A supposed massive data leak in Oracle Cloud has recently been reported, potentially affecting more than 140,000 customers worldwide. According to CloudSEK, nearly 6 million confidential records may have been extracted by a threat actor identified as rose87168, who claims to have gained access by exploiting a supposed vulnerability in the login endpoint: login.(region-name).oraclecloud.com.
Among the compromised data, the attacker claims to have obtained:
- JKS files
- Encrypted SSO passwords
- Key files and JPS keys from Enterprise Manager
The information was allegedly put up for sale on dark web forums on March 21, 2025, even offering additional incentives to those who could help decrypt the SSO passwords or compromise LDAP credentials.

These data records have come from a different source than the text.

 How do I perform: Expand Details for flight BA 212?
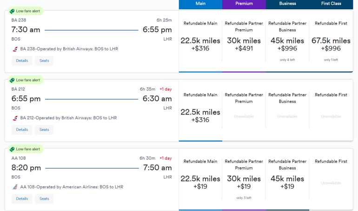click(22, 129)
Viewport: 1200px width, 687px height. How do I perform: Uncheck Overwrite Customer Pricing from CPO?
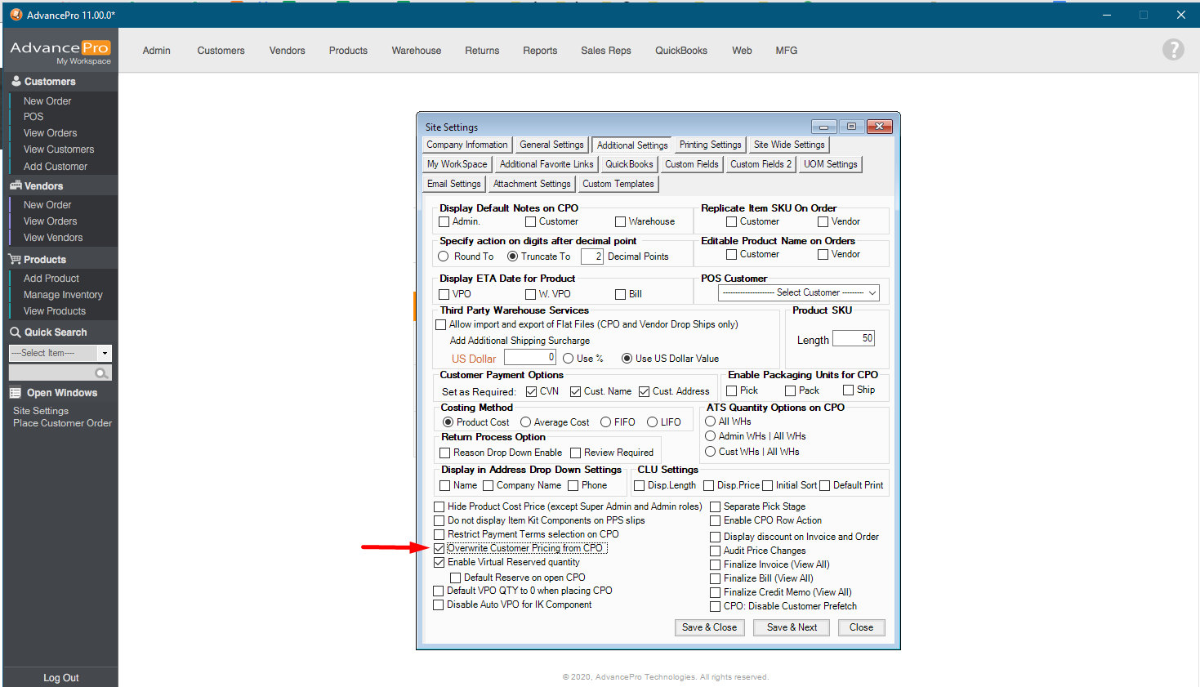click(439, 548)
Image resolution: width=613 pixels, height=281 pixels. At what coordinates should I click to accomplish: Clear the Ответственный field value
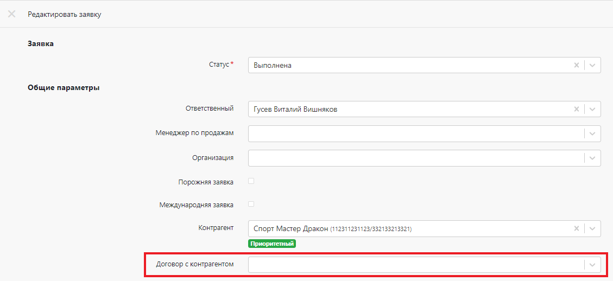point(577,109)
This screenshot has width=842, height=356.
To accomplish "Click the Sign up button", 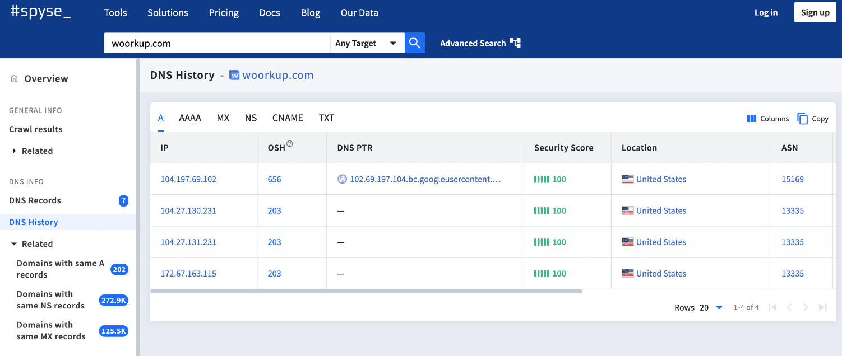I will click(x=815, y=12).
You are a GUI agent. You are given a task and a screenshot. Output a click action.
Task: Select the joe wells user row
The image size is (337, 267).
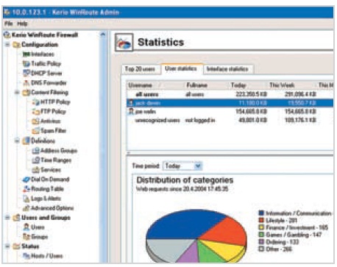click(230, 112)
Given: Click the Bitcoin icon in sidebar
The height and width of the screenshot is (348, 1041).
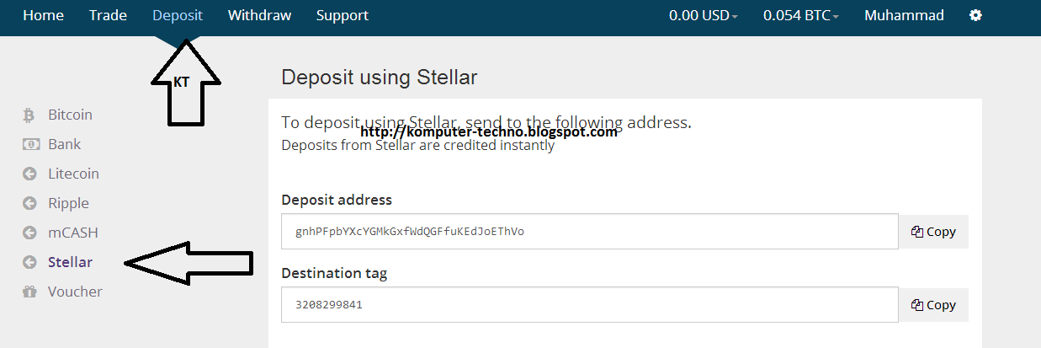Looking at the screenshot, I should [29, 115].
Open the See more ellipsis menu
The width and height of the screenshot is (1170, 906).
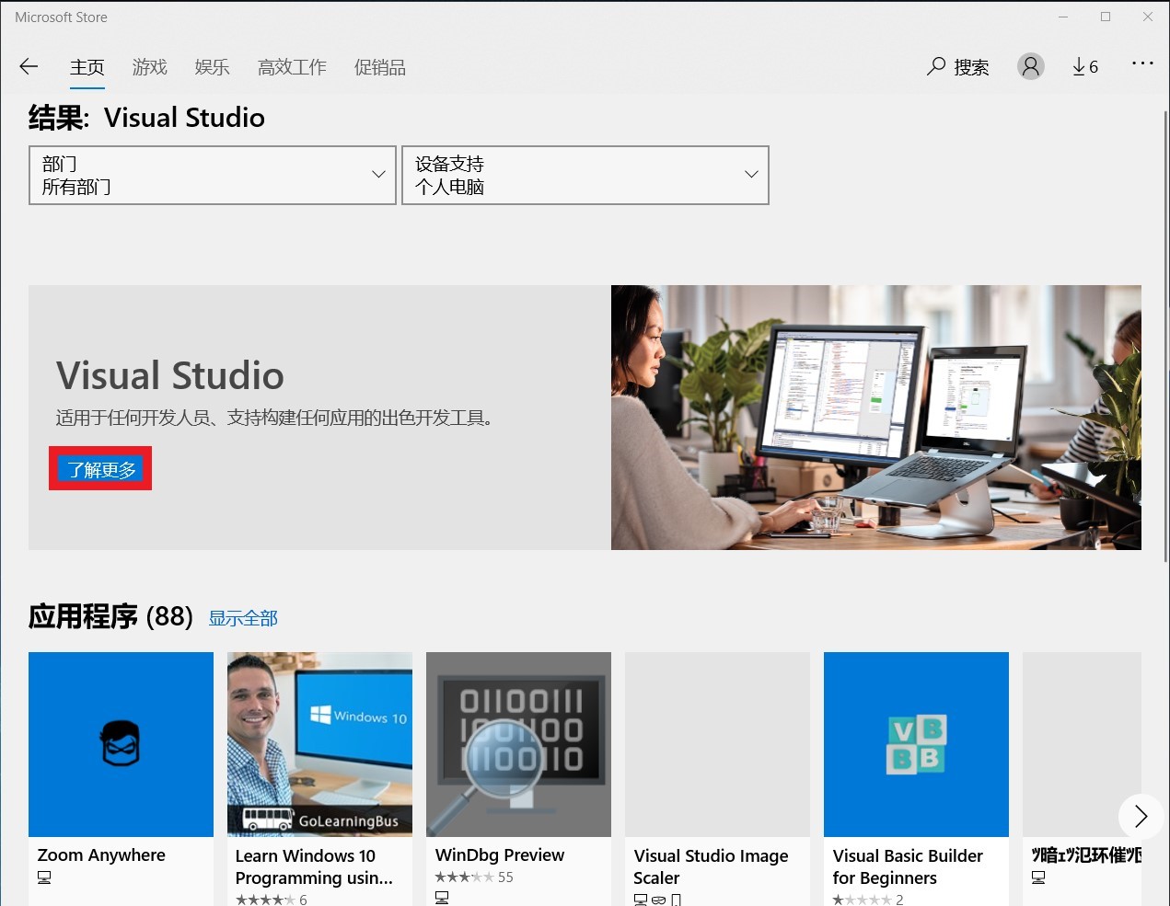coord(1142,63)
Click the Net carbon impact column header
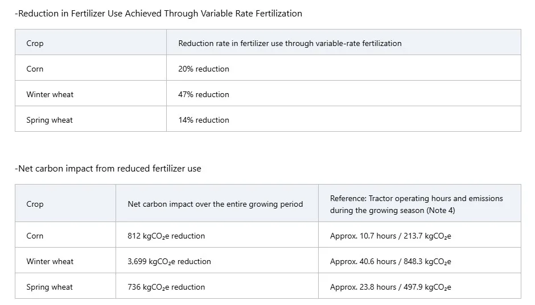 click(215, 204)

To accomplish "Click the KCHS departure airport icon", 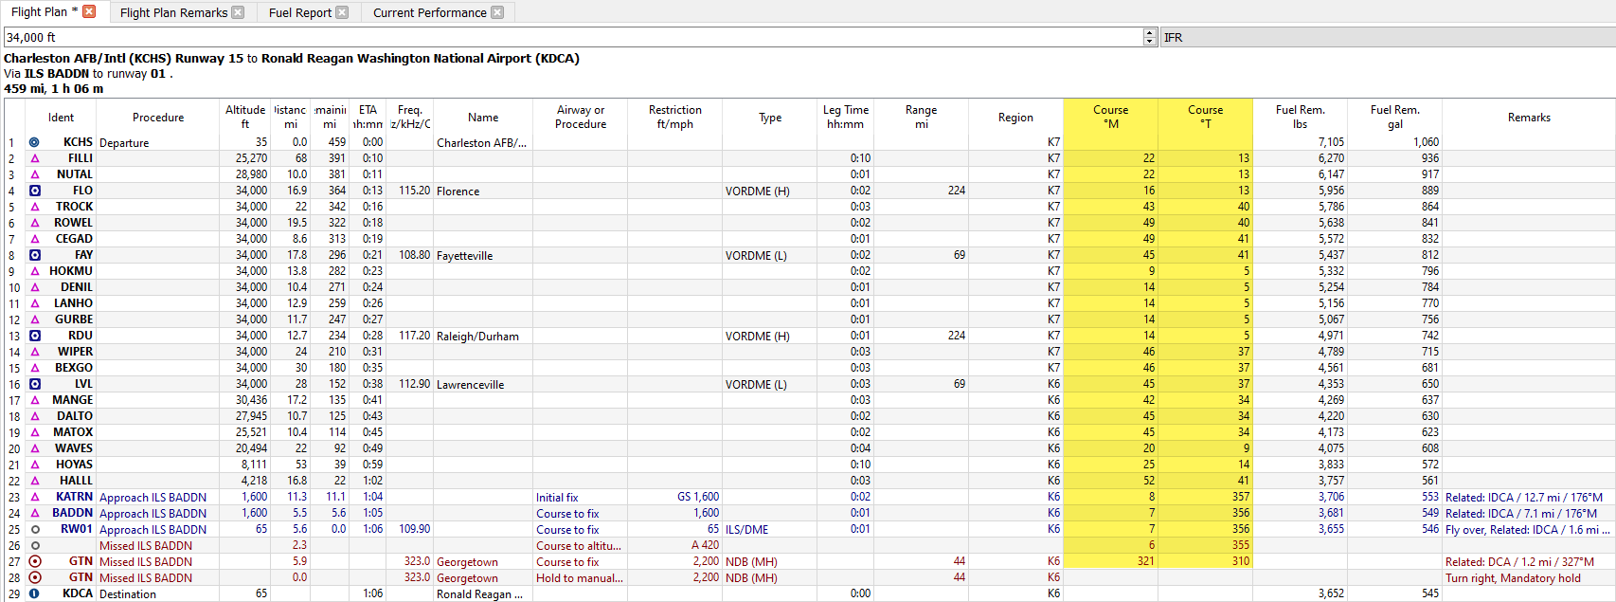I will (35, 142).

Oracle, however, has categorically denied these claims, officially confirming that no breach has occurred and that the published data does not belong to Oracle Cloud, as Oracle informed BleepingComputer.
It is worth noting that in the forums where the data was initially posted, some users have questioned the authenticity of the leak, suggesting it may belong to a test environment, and that the user who published the information in the forum has little reputation in the community. Various forum members are requesting additional proof to verify the authenticity of the incident.
However, a screenshot stored in the Wayback Machine on March 1, 2025, shows that the attacker may have uploaded a file containing their email address on the Oracle Cloud login server.
Additionally, it has been verified that some names and companies appearing in the sample leak provided by the attacker match real company profiles.
Despite Oracle's denial and the potential doubts about the authenticity of the incident, we recommend implementing the following preventive measures in Oracle Cloud tenants:
- 🔑 Reset passwords, especially for privileged accounts, and enforce mandatory MFA.
- 🔄 Immediate rotation of sensitive credentials (LDAP, SSO, certificates, and secrets related to SAML/OIDC).
- 🛡️ Strengthen security protocols with strict access controls, least privilege enforcement, and constant monitoring.